Pukul 18.30, Bi Siti terlihat sibuk bolak-balik dari dapur menuju meja makan. Saat Bi Siti berjalan menuju meja makan, tampak kedua tangannya sambil membawa menu makanan yang telah dia masak. Makanan itu lalu dia taruh ke atas meja makan. Setelah selesai menata makanan di atas meja, dia akan segera menghampiri majikannya.
Kebetulan saja, dia melihat Sinta berjalan keluar dari kamar mandi.
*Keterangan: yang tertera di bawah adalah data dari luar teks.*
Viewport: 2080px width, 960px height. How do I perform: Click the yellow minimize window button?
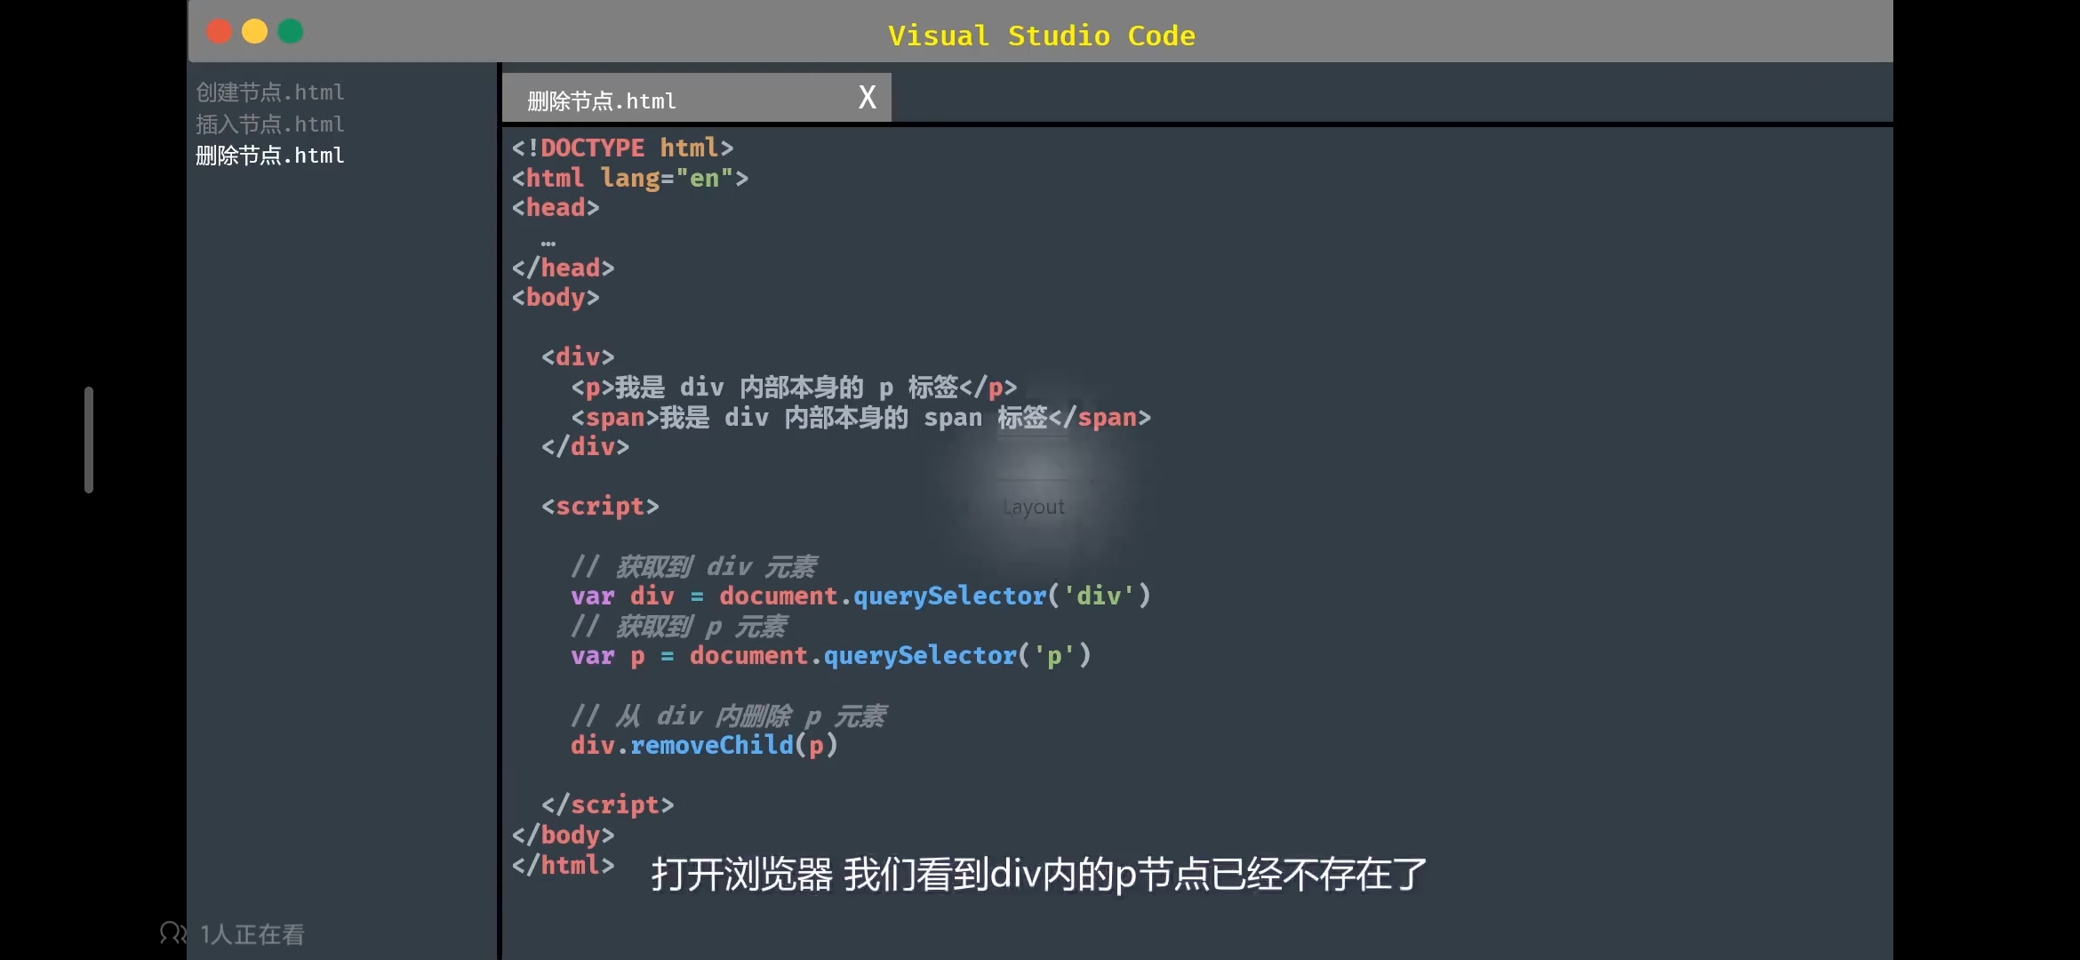pos(255,32)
Segera saja dia menghampirinya.
" Bu..makan malamnya sudah siap " ujar Bi Siti sambil berdiri di dekat Sinta yang akan menaiki anak tangga.
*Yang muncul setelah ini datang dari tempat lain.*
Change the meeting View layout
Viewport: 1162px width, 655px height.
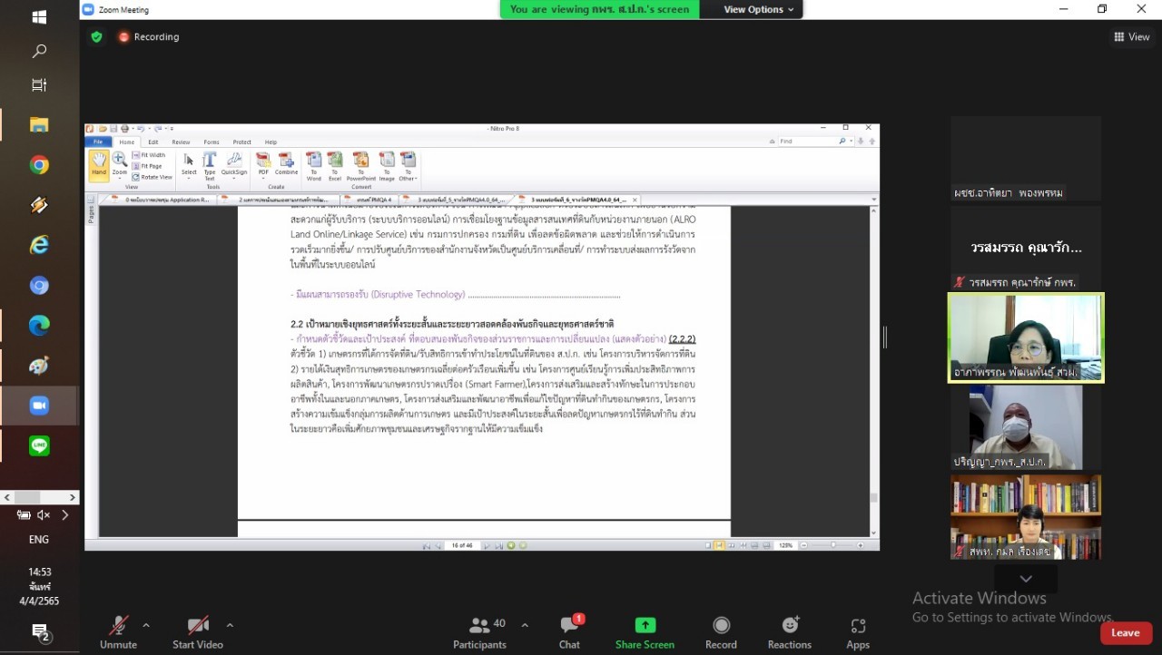point(1132,37)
" baiklah Bi, saya panggil suami saya dulu di kamar atas " jawab Sinta sambil berhenti sebelum menapaki anak tangga yang ada di depannya.
" baik, Bu " jawab singkat Bi Siti. Sinta pun kembali melanjutkan langkahnya untuk naik ke lantai 2. Beberapa saat kemudian, Bi Siti meninggalkan posisinya berdiri.
Di dalam kamar, Aris sedang menerima panggilan dari Wira. Wira mengabari dirinya tentang pengobatan di luar negeri. Dia berdiri di dekat jendela kamar yang sudah tertutup tirai.
" Halo, Wir ? "
" Ris, maafkan aku lagi....ternyata pengobatan diluar negeri juga belum ada. Aku sudah coba kontak teman ku yang ada di luar kota maupun di luar negeri, mereka mengatakan hal yang sama. Semuanya angkat tangan untuk menyembuhkan penyakitmu itu "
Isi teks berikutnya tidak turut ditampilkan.